Required action:
What is the number of lines in the listing below that contain the string "circle"? Give that number only.

Data to process:
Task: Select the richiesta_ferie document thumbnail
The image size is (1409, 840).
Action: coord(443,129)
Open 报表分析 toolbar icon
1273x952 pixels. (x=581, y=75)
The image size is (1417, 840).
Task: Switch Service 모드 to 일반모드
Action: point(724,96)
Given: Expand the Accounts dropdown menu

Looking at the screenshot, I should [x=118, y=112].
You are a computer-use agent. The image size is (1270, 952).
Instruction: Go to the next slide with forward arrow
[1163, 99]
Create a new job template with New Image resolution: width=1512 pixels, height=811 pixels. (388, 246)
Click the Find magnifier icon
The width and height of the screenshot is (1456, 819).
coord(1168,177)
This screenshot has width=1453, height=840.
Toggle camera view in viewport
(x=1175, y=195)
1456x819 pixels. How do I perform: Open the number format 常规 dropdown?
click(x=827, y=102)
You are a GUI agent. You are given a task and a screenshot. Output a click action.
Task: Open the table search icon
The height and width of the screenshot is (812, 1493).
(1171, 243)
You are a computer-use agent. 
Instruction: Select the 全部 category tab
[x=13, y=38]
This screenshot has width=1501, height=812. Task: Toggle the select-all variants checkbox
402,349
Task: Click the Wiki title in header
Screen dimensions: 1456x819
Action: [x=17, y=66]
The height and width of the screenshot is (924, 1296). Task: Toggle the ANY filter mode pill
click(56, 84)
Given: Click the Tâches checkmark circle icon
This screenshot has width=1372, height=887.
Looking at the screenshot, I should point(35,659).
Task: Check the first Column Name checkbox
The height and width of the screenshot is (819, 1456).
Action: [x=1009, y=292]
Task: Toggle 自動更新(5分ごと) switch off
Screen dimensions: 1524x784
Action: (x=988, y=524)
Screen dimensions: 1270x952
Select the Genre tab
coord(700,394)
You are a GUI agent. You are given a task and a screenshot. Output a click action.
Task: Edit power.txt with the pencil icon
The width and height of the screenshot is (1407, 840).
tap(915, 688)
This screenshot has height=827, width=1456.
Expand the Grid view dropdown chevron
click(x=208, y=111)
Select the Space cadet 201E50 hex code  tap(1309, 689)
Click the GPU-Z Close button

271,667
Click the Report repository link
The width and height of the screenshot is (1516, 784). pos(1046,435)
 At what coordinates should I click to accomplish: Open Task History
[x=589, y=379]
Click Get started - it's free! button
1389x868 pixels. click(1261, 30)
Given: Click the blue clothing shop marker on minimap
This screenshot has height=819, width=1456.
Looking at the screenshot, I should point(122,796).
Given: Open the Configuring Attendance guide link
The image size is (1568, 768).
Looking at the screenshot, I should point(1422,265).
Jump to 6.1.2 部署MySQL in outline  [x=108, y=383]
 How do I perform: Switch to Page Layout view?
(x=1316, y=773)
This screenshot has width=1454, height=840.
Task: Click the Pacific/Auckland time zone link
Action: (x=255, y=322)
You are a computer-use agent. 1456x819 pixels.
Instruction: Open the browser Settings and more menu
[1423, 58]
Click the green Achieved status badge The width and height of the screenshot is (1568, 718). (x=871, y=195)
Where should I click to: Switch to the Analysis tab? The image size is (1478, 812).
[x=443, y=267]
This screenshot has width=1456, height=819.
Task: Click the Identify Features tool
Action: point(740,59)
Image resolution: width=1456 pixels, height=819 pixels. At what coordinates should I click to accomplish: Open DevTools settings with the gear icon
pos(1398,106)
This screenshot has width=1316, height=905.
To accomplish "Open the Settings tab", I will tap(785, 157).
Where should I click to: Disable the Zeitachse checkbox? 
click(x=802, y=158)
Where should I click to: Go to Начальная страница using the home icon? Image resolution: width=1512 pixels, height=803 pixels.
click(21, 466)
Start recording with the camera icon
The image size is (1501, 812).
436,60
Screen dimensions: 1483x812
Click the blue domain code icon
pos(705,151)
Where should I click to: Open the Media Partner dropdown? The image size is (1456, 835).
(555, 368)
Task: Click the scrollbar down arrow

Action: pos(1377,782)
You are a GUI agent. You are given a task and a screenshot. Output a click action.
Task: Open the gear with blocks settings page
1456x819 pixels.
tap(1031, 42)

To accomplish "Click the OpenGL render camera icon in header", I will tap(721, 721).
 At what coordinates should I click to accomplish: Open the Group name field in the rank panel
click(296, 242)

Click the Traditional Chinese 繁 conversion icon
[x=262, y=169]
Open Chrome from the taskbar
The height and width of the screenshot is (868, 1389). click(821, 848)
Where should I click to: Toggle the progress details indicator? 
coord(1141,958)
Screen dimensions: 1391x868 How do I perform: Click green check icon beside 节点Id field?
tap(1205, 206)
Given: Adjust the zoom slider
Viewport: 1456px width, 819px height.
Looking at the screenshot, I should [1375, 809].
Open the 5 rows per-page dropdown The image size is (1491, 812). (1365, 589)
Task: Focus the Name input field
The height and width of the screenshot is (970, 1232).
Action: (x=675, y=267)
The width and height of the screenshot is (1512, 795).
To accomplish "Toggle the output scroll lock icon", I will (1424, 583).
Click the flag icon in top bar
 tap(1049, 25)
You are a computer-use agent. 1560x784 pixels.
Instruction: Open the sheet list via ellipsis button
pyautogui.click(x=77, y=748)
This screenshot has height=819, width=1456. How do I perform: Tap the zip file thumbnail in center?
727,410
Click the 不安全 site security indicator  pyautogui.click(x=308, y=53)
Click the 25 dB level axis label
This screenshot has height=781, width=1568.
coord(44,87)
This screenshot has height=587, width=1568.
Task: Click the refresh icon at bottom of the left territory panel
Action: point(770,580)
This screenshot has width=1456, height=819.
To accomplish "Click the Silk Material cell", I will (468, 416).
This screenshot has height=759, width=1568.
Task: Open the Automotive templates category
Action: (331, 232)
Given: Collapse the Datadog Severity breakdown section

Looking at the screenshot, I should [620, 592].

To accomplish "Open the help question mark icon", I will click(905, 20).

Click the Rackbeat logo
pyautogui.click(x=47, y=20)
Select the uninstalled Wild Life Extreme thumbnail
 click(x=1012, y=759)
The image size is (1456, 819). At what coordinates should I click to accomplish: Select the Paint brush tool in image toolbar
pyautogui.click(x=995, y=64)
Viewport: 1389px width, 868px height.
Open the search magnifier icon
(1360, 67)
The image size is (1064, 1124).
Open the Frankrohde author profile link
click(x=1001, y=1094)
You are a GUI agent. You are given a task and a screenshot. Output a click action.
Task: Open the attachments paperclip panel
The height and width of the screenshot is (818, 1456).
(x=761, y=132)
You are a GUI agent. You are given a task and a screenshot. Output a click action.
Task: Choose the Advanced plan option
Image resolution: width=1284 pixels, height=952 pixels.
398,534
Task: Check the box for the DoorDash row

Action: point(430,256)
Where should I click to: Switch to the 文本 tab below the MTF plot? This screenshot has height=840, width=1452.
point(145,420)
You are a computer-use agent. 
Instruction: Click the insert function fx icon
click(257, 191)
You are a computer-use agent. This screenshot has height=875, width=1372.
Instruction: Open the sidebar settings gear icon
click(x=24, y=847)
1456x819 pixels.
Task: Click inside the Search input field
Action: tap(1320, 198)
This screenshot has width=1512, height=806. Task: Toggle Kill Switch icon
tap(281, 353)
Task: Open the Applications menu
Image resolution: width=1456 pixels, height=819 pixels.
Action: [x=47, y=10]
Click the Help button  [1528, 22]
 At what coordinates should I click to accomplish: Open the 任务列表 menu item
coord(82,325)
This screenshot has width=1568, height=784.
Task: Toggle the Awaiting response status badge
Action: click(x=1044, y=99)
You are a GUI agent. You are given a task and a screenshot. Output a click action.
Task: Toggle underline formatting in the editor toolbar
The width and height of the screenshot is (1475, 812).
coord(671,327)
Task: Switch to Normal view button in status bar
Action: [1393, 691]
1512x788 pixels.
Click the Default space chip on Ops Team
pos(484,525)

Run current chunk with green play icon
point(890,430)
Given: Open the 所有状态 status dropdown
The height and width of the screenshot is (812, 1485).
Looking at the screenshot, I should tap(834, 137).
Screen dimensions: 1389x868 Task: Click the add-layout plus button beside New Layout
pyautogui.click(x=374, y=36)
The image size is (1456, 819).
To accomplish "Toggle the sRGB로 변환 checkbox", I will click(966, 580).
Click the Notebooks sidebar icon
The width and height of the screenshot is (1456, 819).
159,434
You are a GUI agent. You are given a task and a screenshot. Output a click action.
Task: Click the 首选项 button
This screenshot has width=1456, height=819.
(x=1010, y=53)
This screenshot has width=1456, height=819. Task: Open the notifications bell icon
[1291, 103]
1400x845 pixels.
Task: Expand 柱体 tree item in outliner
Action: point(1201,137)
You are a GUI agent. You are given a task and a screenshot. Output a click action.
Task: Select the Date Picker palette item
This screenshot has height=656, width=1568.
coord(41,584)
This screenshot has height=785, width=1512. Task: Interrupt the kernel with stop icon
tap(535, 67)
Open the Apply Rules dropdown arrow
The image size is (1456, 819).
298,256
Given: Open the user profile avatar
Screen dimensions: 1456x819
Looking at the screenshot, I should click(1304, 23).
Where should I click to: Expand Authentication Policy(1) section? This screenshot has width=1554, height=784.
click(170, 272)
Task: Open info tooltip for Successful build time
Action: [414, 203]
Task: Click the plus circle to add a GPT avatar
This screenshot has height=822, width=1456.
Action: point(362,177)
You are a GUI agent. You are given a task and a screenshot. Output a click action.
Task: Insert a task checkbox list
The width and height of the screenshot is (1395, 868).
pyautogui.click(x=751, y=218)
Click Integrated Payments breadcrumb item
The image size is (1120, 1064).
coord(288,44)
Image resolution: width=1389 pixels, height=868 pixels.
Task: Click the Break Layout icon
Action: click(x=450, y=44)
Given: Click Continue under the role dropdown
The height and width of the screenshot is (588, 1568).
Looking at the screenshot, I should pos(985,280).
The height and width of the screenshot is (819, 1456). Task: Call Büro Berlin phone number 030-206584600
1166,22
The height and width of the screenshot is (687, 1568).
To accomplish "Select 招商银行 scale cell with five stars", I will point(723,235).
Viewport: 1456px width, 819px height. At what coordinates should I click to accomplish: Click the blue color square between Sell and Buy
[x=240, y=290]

Problem solution:
2